54 Il se rendit dans son lieu d’origine, et il enseignait les gens dans leur synagogue, de telle manière qu’ils étaient frappés d’étonnement et disaient : « D’où lui viennent cette sagesse et ces miracles ? 55 N’est-il pas le fils du charpentier ? Sa mère ne s’appelle-t-elle pas Marie, et ses frères : Jacques, Joseph, Simon et Jude ? 56 Et ses sœurs ne sont-elles pas toutes chez nous ? Alors, d’où lui vient tout cela ? »

57 Et ils étaient profondément choqués à son sujet. Jésus leur dit : « Un prophète n’est méprisé que dans son pays et dans sa propre maison. » 58 Et il ne fit pas beaucoup de miracles à cet endroit-là, à cause de leur manque de foi.» (Mt 13, 54-58)

Jésus méprisé dans sa patrie

À Nazareth, appelé sa patrie parce que c’était celle de sa famille et qu’il y avait été élevé.
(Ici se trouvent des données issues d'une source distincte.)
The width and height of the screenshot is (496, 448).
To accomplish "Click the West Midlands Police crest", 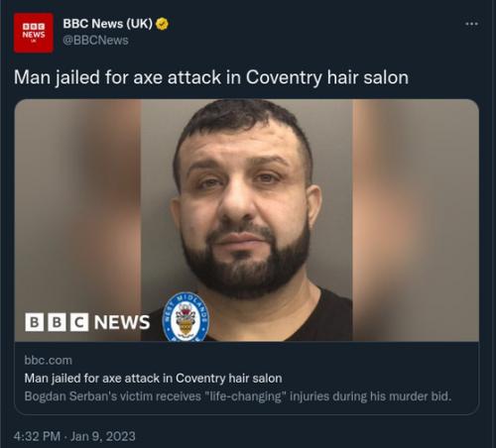I will (186, 316).
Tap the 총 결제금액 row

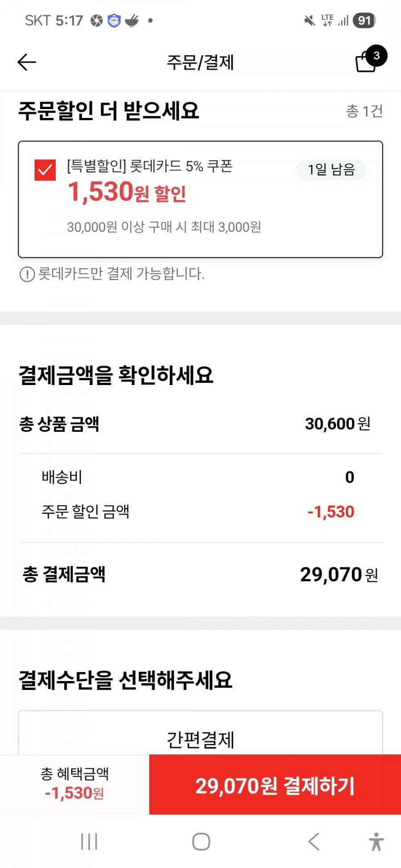click(201, 574)
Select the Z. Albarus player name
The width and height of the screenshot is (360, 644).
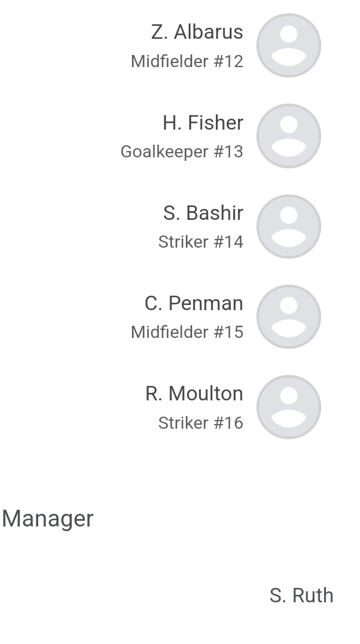197,32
Marc rapporta cette visite à Nazareth après la résurrection de la fille de Jaïrus, avant l’envoi des disciples. Matthieu parut lui assigner une époque plus tardive. Quant au récit que Luc  plaça au commencement du ministère de Jésus, et que plusieurs interprètes identifièrent avec celui de Matthieu et de Marc, il en différa beaucoup trop par les éléments les plus essentiels pour que cette identification fut probable.

Ainsi, ce qui étonnait les habitants de Nazareth, c’était la sagesse de Jésus, dans son enseignement, et sa puissance, dans l’action. Cet étonnement pouvait, chez quelques-uns, être accompagné de confiance et de foi, chez d’autres, il était tout charnel. Ce scandale venait de ce que Jésus leur paraissait trop pauvre, trop petit, trop connu à Nazareth dès son enfance pour être un envoyé de Dieu, le Messie. C’est là l’éternel scandale de la raison humaine en présence du Dieu-homme.

Que sera-ce quand il faudra admettre la folie de la croix ? Dans le récit de Marc, Jésus lui-même est appelé le charpentier, et sûrement avec raison ; il pratiqua ce travail manuel dans sa jeunesse. Ici et dans Marc, les sœurs de Jésus sont nommées avec ses frères, comme appartenant à la famille du charpentier et de Marie. Comment  admettre que ces frères et ces sœurs ne le fussent pas en effet ?

Sur le nom d’un des frères de Jésus, les manuscrits varient entre Josès et Joseph. Ce dernier nom est plus autorisé dans Matthieu, le premier l’est plus dans Marc. Expression proverbiale d’une grande vérité. On a peine à regarder des yeux de la foi ceux qu’on est habitué à voir des yeux de la chair. Jésus avait guéri là quelques malades, et ces guérisons produisirent l’impression décrite ci-dessus, mais l’incrédulité de ceux qui l’entouraient mit fin à cette action puissante.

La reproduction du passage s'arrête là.